200 concerts. 4 labels. 5 singles. Et un Ep. Même pas d’album. Voilà pour le moment la carrière courte (mais prometteuse) des
Blood Red Shoes, duo mixte de Brighton, célèbre cité balnéaire anglaise aux longs et majestueux
piers, plutôt habituée aux charmes brutaux de l’électro made in UK qu’aux riffs tendus du rock indé.
Un duo qui a de l’avenir. Si si. Loin des phénomènes éphémères
aussitôt-écouté-aussitôt-oublié (ajoutes ici le groupe de ton choix), les
Blood Red Shoes devraient encore faire parler d’eux dans les mois et les années à venir. Et ce, pour plusieurs raisons.

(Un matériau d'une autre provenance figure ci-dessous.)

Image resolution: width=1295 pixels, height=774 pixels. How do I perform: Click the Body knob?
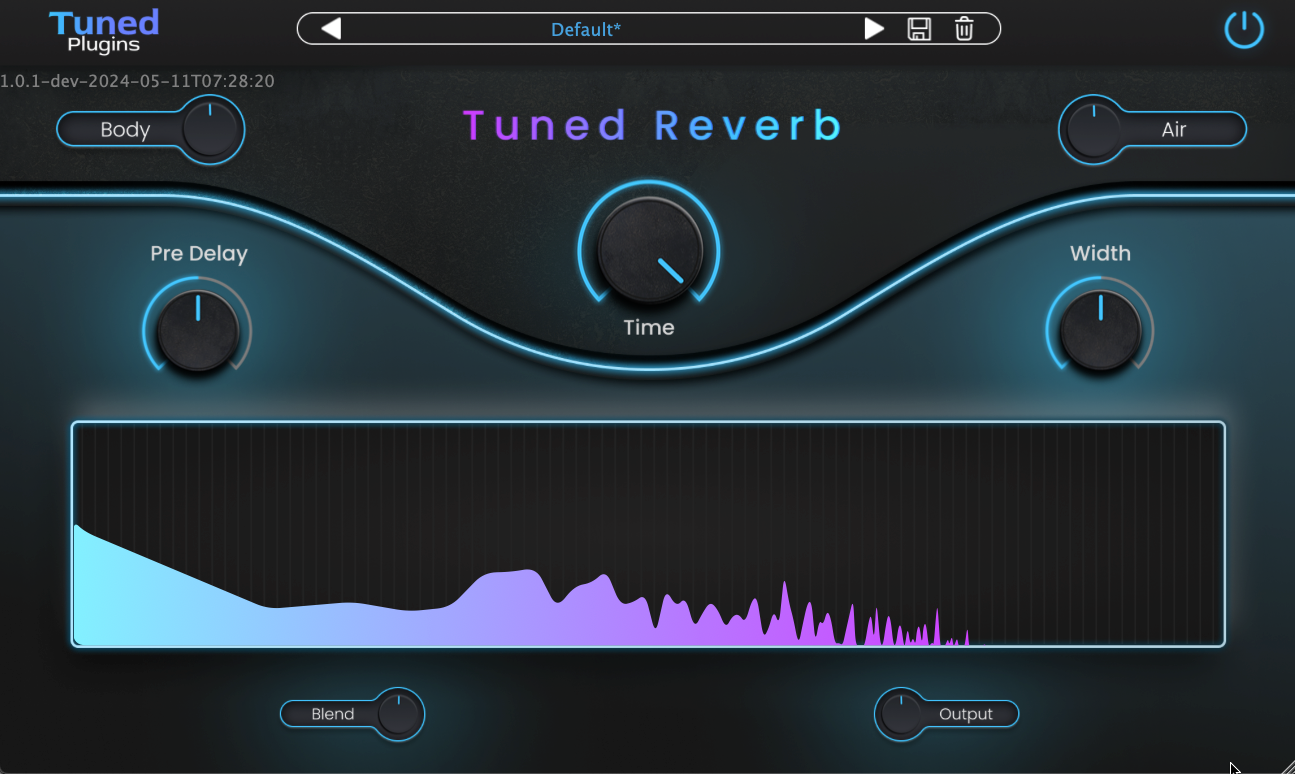coord(210,129)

Premièrement parce qu’ils ont un nom qui a de la gueule : il vient de l’actrice
Ginger Rogers qui, dans les années 50, finit un jour une journée de travail, les pieds en sang, suite à un nombre de prise incalculable de plans pour une séquence de danse pour un film.
Deuxièmement, parce qu’ils ont du talent.
Steve Ansell, à la batterie, semble avoir fait ça toute sa vie et
Laura-Marty Carter – à la guitare – n’est pas la dernière pour placer ici et là quelques riffs bien sentis et hargneux.
Vu que le talent ne suffit pas (cf. partie
Oldies de ce blog), la troisième raison du futur radieux qui leur tend les bras est leur songwriting. Car ces jeunes là savent écrire des chansons. Des vraies.
It's Getting Boring By The Sea ou
Box Of Secrets sont des morceaux qui luttent dans la catégorie haut-du-panier des groupes émergeant.
Comme tout ceci n’est pas forcément (et malheureusement) suffisant à faire d’un groupe talentueux un groupe à succès, ajoutons que leurs concerts sont de très bons moments. Pour les avoir vu, au Sonic à Lyon, mardi dernier, les
Blood Red Shoes ont une présence sur scène assez dingue. Ils sont deux, elle à la guitare et lui à la batterie. Et pourtant, on dirait qu’ils sont trois ou quatre. Ils ont un tel magnétisme, un tel son, qu’ils rendent leurs prestations ébouriffantes. Et moins rock que sur leurs enregistrements disques, ils sont beaucoup plus punk et ce n’est finalement pas plus mal.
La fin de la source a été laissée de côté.